**EXERCISE MATERIALS:**

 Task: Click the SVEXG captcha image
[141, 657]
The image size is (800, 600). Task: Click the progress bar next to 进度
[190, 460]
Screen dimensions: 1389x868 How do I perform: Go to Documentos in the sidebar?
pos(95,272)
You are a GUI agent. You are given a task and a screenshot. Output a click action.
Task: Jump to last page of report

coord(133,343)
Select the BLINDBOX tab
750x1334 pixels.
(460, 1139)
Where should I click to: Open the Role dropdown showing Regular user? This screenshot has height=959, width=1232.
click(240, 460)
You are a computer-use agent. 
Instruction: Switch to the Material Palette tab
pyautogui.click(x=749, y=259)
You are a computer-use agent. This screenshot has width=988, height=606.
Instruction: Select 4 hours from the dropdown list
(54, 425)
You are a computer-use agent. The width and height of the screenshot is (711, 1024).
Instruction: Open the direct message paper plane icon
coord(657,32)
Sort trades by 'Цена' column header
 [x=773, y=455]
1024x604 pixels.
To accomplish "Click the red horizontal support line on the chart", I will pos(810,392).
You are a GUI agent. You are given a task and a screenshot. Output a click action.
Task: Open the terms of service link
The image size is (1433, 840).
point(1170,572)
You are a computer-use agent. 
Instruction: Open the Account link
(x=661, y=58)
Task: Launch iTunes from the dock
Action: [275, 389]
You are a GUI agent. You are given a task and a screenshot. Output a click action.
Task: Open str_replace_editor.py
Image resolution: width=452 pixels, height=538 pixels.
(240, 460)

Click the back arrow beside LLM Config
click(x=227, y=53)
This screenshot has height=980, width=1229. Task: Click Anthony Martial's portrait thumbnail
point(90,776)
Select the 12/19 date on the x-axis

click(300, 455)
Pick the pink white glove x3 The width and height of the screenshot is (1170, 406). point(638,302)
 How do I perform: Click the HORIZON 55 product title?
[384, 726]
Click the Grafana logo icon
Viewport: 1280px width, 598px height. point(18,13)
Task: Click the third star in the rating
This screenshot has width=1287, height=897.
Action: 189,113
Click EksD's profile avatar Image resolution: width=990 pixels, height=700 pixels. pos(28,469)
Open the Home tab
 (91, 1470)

**EXERCISE DESCRIPTION:**
Would you retype the listing above in full, exactly as it reads?

**TASK RESPONSE:**
 Task: Click the SVEXG captcha image
[141, 657]
The image size is (800, 600). Task: Click the progress bar next to 进度
[190, 460]
Screen dimensions: 1389x868 How do I perform: Go to Documentos in the sidebar?
pos(95,272)
You are a GUI agent. You are given a task and a screenshot. Output a click action.
Task: Jump to last page of report

coord(133,343)
Select the BLINDBOX tab
750x1334 pixels.
(460, 1139)
Where should I click to: Open the Role dropdown showing Regular user? This screenshot has height=959, width=1232.
click(240, 460)
You are a computer-use agent. 
Instruction: Switch to the Material Palette tab
pyautogui.click(x=749, y=259)
You are a computer-use agent. This screenshot has width=988, height=606.
Instruction: Select 4 hours from the dropdown list
(54, 425)
You are a computer-use agent. The width and height of the screenshot is (711, 1024).
Instruction: Open the direct message paper plane icon
coord(657,32)
Sort trades by 'Цена' column header
 [x=773, y=455]
1024x604 pixels.
To accomplish "Click the red horizontal support line on the chart", I will pos(810,392).
You are a GUI agent. You are given a task and a screenshot. Output a click action.
Task: Open the terms of service link
The image size is (1433, 840).
point(1170,572)
You are a computer-use agent. 
Instruction: Open the Account link
(x=661, y=58)
Task: Launch iTunes from the dock
Action: [275, 389]
You are a GUI agent. You are given a task and a screenshot. Output a click action.
Task: Open str_replace_editor.py
Image resolution: width=452 pixels, height=538 pixels.
(240, 460)

Click the back arrow beside LLM Config
click(x=227, y=53)
This screenshot has height=980, width=1229. Task: Click Anthony Martial's portrait thumbnail
point(90,776)
Select the 12/19 date on the x-axis

click(300, 455)
Pick the pink white glove x3 The width and height of the screenshot is (1170, 406). point(638,302)
 How do I perform: Click the HORIZON 55 product title?
[384, 726]
Click the Grafana logo icon
Viewport: 1280px width, 598px height. point(18,13)
Task: Click the third star in the rating
This screenshot has width=1287, height=897.
Action: 189,113
Click EksD's profile avatar Image resolution: width=990 pixels, height=700 pixels. pos(28,469)
Open the Home tab
 (91, 1470)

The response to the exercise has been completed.